Problem
Once you have read the records below, restate them word for word.

Stored items
::::::::::

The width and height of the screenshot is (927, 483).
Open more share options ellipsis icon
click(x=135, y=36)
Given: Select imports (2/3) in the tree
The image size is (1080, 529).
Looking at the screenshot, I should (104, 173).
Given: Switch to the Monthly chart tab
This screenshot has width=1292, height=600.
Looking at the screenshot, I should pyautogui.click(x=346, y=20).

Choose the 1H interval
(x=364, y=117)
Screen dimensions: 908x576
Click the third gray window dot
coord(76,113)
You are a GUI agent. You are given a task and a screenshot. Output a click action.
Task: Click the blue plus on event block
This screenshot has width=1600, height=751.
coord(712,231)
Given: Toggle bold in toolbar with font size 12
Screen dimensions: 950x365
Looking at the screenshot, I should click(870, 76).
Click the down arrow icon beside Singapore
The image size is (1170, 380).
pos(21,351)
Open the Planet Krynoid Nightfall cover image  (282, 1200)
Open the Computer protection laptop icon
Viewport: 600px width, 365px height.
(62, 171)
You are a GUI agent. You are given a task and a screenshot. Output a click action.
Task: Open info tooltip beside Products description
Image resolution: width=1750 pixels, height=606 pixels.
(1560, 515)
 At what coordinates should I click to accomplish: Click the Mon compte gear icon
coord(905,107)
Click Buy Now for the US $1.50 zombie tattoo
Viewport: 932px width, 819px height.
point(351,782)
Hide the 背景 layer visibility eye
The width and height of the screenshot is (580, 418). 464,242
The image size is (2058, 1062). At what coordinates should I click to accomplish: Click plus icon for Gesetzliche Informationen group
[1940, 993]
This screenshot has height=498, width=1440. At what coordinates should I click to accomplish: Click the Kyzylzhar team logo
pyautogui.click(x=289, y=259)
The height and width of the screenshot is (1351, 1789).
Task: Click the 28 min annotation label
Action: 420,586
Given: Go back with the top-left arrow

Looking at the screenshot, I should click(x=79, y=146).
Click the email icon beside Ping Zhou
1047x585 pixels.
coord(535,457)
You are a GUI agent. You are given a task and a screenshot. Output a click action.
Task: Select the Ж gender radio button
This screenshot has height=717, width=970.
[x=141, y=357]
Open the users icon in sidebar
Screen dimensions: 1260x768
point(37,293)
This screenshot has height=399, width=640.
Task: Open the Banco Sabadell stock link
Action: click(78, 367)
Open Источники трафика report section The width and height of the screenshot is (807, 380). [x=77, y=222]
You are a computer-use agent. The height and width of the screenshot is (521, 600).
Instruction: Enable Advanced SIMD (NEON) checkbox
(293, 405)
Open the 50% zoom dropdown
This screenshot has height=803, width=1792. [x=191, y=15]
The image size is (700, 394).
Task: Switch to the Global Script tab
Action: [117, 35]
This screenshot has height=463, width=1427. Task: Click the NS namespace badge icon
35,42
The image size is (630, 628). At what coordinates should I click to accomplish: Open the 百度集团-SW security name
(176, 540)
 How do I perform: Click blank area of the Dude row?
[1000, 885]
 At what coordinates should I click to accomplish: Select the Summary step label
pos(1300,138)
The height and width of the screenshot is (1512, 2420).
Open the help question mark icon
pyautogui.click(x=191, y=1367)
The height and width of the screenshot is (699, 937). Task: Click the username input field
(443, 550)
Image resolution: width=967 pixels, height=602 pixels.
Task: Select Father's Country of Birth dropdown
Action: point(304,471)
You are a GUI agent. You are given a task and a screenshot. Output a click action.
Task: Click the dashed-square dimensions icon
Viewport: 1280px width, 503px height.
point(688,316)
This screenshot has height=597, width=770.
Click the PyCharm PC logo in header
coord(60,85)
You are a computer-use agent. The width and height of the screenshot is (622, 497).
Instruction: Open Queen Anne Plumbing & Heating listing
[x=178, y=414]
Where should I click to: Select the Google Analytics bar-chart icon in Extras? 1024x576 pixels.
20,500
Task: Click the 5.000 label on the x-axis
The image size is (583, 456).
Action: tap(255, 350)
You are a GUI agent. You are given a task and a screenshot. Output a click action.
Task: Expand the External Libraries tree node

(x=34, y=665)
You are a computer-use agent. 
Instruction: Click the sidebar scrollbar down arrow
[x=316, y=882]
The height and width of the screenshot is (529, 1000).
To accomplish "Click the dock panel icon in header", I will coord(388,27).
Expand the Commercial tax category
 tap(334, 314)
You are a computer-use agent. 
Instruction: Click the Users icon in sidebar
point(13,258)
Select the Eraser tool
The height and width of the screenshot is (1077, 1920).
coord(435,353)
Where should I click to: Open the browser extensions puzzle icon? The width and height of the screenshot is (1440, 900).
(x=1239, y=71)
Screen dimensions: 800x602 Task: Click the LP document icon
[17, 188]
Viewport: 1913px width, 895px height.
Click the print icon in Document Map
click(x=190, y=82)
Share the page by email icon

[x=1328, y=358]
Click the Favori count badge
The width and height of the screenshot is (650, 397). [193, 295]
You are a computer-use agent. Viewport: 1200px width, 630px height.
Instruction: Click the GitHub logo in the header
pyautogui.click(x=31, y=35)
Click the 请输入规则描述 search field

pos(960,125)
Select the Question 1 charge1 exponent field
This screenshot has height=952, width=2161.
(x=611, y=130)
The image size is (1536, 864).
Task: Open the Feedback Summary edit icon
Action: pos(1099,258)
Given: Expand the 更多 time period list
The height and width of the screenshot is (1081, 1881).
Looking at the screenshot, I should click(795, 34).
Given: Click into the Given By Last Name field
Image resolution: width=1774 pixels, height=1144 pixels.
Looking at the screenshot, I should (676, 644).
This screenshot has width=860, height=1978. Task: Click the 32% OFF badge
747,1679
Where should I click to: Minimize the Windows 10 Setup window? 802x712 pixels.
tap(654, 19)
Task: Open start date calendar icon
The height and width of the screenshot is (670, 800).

::::::::::

Solution to the exercise
The width and height of the screenshot is (927, 483).
Open more share options ellipsis icon
click(x=135, y=36)
Given: Select imports (2/3) in the tree
The image size is (1080, 529).
Looking at the screenshot, I should (104, 173).
Given: Switch to the Monthly chart tab
This screenshot has width=1292, height=600.
Looking at the screenshot, I should pyautogui.click(x=346, y=20).

Choose the 1H interval
(x=364, y=117)
Screen dimensions: 908x576
Click the third gray window dot
coord(76,113)
You are a GUI agent. You are given a task and a screenshot. Output a click action.
Task: Click the blue plus on event block
This screenshot has width=1600, height=751.
coord(712,231)
Given: Toggle bold in toolbar with font size 12
Screen dimensions: 950x365
Looking at the screenshot, I should click(870, 76).
Click the down arrow icon beside Singapore
The image size is (1170, 380).
pos(21,351)
Open the Planet Krynoid Nightfall cover image  (282, 1200)
Open the Computer protection laptop icon
Viewport: 600px width, 365px height.
(62, 171)
You are a GUI agent. You are given a task and a screenshot. Output a click action.
Task: Open info tooltip beside Products description
Image resolution: width=1750 pixels, height=606 pixels.
(1560, 515)
 At what coordinates should I click to accomplish: Click the Mon compte gear icon
coord(905,107)
Click Buy Now for the US $1.50 zombie tattoo
Viewport: 932px width, 819px height.
point(351,782)
Hide the 背景 layer visibility eye
The width and height of the screenshot is (580, 418). 464,242
The image size is (2058, 1062). At what coordinates should I click to accomplish: Click plus icon for Gesetzliche Informationen group
[1940, 993]
This screenshot has height=498, width=1440. At what coordinates should I click to accomplish: Click the Kyzylzhar team logo
pyautogui.click(x=289, y=259)
The height and width of the screenshot is (1351, 1789).
Task: Click the 28 min annotation label
Action: 420,586
Given: Go back with the top-left arrow

Looking at the screenshot, I should click(x=79, y=146).
Click the email icon beside Ping Zhou
1047x585 pixels.
coord(535,457)
You are a GUI agent. You are given a task and a screenshot. Output a click action.
Task: Select the Ж gender radio button
This screenshot has height=717, width=970.
[x=141, y=357]
Open the users icon in sidebar
Screen dimensions: 1260x768
point(37,293)
This screenshot has height=399, width=640.
Task: Open the Banco Sabadell stock link
Action: click(78, 367)
Open Источники трафика report section The width and height of the screenshot is (807, 380). [x=77, y=222]
You are a computer-use agent. The height and width of the screenshot is (521, 600).
Instruction: Enable Advanced SIMD (NEON) checkbox
(293, 405)
Open the 50% zoom dropdown
This screenshot has height=803, width=1792. [x=191, y=15]
The image size is (700, 394).
Task: Switch to the Global Script tab
Action: [117, 35]
This screenshot has height=463, width=1427. Task: Click the NS namespace badge icon
35,42
The image size is (630, 628). At what coordinates should I click to accomplish: Open the 百度集团-SW security name
(176, 540)
 How do I perform: Click blank area of the Dude row?
[1000, 885]
 At what coordinates should I click to accomplish: Select the Summary step label
pos(1300,138)
The height and width of the screenshot is (1512, 2420).
Open the help question mark icon
pyautogui.click(x=191, y=1367)
The height and width of the screenshot is (699, 937). Task: Click the username input field
(443, 550)
Image resolution: width=967 pixels, height=602 pixels.
Task: Select Father's Country of Birth dropdown
Action: point(304,471)
You are a GUI agent. You are given a task and a screenshot. Output a click action.
Task: Click the dashed-square dimensions icon
Viewport: 1280px width, 503px height.
point(688,316)
This screenshot has height=597, width=770.
Click the PyCharm PC logo in header
coord(60,85)
You are a computer-use agent. The width and height of the screenshot is (622, 497).
Instruction: Open Queen Anne Plumbing & Heating listing
[x=178, y=414]
Where should I click to: Select the Google Analytics bar-chart icon in Extras? 1024x576 pixels.
20,500
Task: Click the 5.000 label on the x-axis
The image size is (583, 456).
Action: tap(255, 350)
You are a GUI agent. You are given a task and a screenshot. Output a click action.
Task: Expand the External Libraries tree node

(x=34, y=665)
You are a computer-use agent. 
Instruction: Click the sidebar scrollbar down arrow
[x=316, y=882]
The height and width of the screenshot is (529, 1000).
To accomplish "Click the dock panel icon in header", I will coord(388,27).
Expand the Commercial tax category
 tap(334, 314)
You are a computer-use agent. 
Instruction: Click the Users icon in sidebar
point(13,258)
Select the Eraser tool
The height and width of the screenshot is (1077, 1920).
coord(435,353)
Where should I click to: Open the browser extensions puzzle icon? The width and height of the screenshot is (1440, 900).
(x=1239, y=71)
Screen dimensions: 800x602 Task: Click the LP document icon
[17, 188]
Viewport: 1913px width, 895px height.
Click the print icon in Document Map
click(x=190, y=82)
Share the page by email icon

[x=1328, y=358]
Click the Favori count badge
The width and height of the screenshot is (650, 397). [193, 295]
You are a computer-use agent. Viewport: 1200px width, 630px height.
Instruction: Click the GitHub logo in the header
pyautogui.click(x=31, y=35)
Click the 请输入规则描述 search field

pos(960,125)
Select the Question 1 charge1 exponent field
This screenshot has height=952, width=2161.
(x=611, y=130)
The image size is (1536, 864).
Task: Open the Feedback Summary edit icon
Action: pos(1099,258)
Given: Expand the 更多 time period list
The height and width of the screenshot is (1081, 1881).
Looking at the screenshot, I should click(795, 34).
Given: Click into the Given By Last Name field
Image resolution: width=1774 pixels, height=1144 pixels.
Looking at the screenshot, I should (676, 644).
This screenshot has width=860, height=1978. Task: Click the 32% OFF badge
747,1679
Where should I click to: Minimize the Windows 10 Setup window? 802x712 pixels.
tap(654, 19)
Task: Open start date calendar icon
The height and width of the screenshot is (670, 800).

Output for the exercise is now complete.